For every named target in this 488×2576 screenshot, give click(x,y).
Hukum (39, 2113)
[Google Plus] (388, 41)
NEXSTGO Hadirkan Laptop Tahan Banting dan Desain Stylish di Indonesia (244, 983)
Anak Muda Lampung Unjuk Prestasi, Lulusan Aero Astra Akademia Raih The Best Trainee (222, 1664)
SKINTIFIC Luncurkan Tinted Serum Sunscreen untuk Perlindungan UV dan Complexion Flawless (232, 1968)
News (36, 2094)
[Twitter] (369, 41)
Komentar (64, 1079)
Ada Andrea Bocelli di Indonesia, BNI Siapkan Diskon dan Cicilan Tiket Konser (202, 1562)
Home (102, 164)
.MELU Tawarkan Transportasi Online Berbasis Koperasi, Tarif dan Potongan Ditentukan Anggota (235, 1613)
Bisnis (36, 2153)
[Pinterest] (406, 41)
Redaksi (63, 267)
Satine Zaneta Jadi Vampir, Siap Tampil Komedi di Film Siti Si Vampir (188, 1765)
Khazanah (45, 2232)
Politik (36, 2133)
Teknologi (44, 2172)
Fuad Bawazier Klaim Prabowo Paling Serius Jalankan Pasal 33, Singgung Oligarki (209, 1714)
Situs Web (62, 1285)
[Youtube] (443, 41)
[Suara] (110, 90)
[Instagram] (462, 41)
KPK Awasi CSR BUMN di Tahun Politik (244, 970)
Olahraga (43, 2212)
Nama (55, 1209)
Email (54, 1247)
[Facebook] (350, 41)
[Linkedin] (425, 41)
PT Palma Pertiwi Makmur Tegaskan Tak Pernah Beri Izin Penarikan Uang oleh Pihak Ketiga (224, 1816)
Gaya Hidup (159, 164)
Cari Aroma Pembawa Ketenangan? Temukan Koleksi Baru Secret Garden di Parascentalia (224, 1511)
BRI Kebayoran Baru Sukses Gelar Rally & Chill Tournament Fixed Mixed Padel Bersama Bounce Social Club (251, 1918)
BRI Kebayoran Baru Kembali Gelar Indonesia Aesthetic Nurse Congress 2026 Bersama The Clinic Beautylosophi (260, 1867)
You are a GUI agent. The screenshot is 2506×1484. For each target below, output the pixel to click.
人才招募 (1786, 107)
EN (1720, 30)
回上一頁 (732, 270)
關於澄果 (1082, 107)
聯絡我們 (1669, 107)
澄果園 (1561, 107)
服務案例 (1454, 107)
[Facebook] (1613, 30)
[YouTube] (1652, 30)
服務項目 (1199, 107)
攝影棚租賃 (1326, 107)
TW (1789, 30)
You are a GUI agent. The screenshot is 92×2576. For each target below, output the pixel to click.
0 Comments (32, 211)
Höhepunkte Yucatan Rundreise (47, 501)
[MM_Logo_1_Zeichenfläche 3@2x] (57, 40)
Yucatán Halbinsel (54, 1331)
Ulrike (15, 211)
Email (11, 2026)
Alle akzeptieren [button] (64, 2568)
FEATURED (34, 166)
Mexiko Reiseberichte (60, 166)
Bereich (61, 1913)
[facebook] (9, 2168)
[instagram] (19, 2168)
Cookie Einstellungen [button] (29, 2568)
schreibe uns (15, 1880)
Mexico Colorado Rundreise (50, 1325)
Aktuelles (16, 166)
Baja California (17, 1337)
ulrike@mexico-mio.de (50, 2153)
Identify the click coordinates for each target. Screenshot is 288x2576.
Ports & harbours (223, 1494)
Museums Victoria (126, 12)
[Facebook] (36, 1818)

——————————

Directions for this task:
Nothing in the records may change. Print all of them.

Output for this task:
For every named target in this 488×2576 screenshot, give click(x,y).
Hukum (39, 2113)
[Google Plus] (388, 41)
NEXSTGO Hadirkan Laptop Tahan Banting dan Desain Stylish di Indonesia (244, 983)
Anak Muda Lampung Unjuk Prestasi, Lulusan Aero Astra Akademia Raih The Best Trainee (222, 1664)
SKINTIFIC Luncurkan Tinted Serum Sunscreen untuk Perlindungan UV dan Complexion Flawless (232, 1968)
News (36, 2094)
[Twitter] (369, 41)
Komentar (64, 1079)
Ada Andrea Bocelli di Indonesia, BNI Siapkan Diskon dan Cicilan Tiket Konser (202, 1562)
Home (102, 164)
.MELU Tawarkan Transportasi Online Berbasis Koperasi, Tarif dan Potongan Ditentukan Anggota (235, 1613)
Bisnis (36, 2153)
[Pinterest] (406, 41)
Redaksi (63, 267)
Satine Zaneta Jadi Vampir, Siap Tampil Komedi di Film Siti Si Vampir (188, 1765)
Khazanah (45, 2232)
Politik (36, 2133)
Teknologi (44, 2172)
Fuad Bawazier Klaim Prabowo Paling Serius Jalankan Pasal 33, Singgung Oligarki (209, 1714)
Situs Web (62, 1285)
[Youtube] (443, 41)
[Suara] (110, 90)
[Instagram] (462, 41)
KPK Awasi CSR BUMN di Tahun Politik (244, 970)
Olahraga (43, 2212)
Nama (55, 1209)
Email (54, 1247)
[Facebook] (350, 41)
[Linkedin] (425, 41)
PT Palma Pertiwi Makmur Tegaskan Tak Pernah Beri Izin Penarikan Uang oleh Pihak Ketiga (224, 1816)
Gaya Hidup (159, 164)
Cari Aroma Pembawa Ketenangan? Temukan Koleksi Baru Secret Garden di Parascentalia (224, 1511)
BRI Kebayoran Baru Sukses Gelar Rally & Chill Tournament Fixed Mixed Padel Bersama Bounce Social Club (251, 1918)
BRI Kebayoran Baru Kembali Gelar Indonesia Aesthetic Nurse Congress 2026 Bersama The Clinic Beautylosophi (260, 1867)
You are a GUI agent. The screenshot is 2506×1484. For each target below, output the pixel to click.
人才招募 (1786, 107)
EN (1720, 30)
回上一頁 (732, 270)
關於澄果 (1082, 107)
聯絡我們 (1669, 107)
澄果園 (1561, 107)
服務案例 (1454, 107)
[Facebook] (1613, 30)
[YouTube] (1652, 30)
服務項目 (1199, 107)
攝影棚租賃 (1326, 107)
TW (1789, 30)
You are a GUI agent. The screenshot is 92×2576. For each target below, output the pixel to click.
0 Comments (32, 211)
Höhepunkte Yucatan Rundreise (47, 501)
[MM_Logo_1_Zeichenfläche 3@2x] (57, 40)
Yucatán Halbinsel (54, 1331)
Ulrike (15, 211)
Email (11, 2026)
Alle akzeptieren [button] (64, 2568)
FEATURED (34, 166)
Mexiko Reiseberichte (60, 166)
Bereich (61, 1913)
[facebook] (9, 2168)
[instagram] (19, 2168)
Cookie Einstellungen [button] (29, 2568)
schreibe uns (15, 1880)
Mexico Colorado Rundreise (50, 1325)
Aktuelles (16, 166)
Baja California (17, 1337)
ulrike@mexico-mio.de (50, 2153)
Identify the click coordinates for each target. Screenshot is 288x2576.
Ports & harbours (223, 1494)
Museums Victoria (126, 12)
[Facebook] (36, 1818)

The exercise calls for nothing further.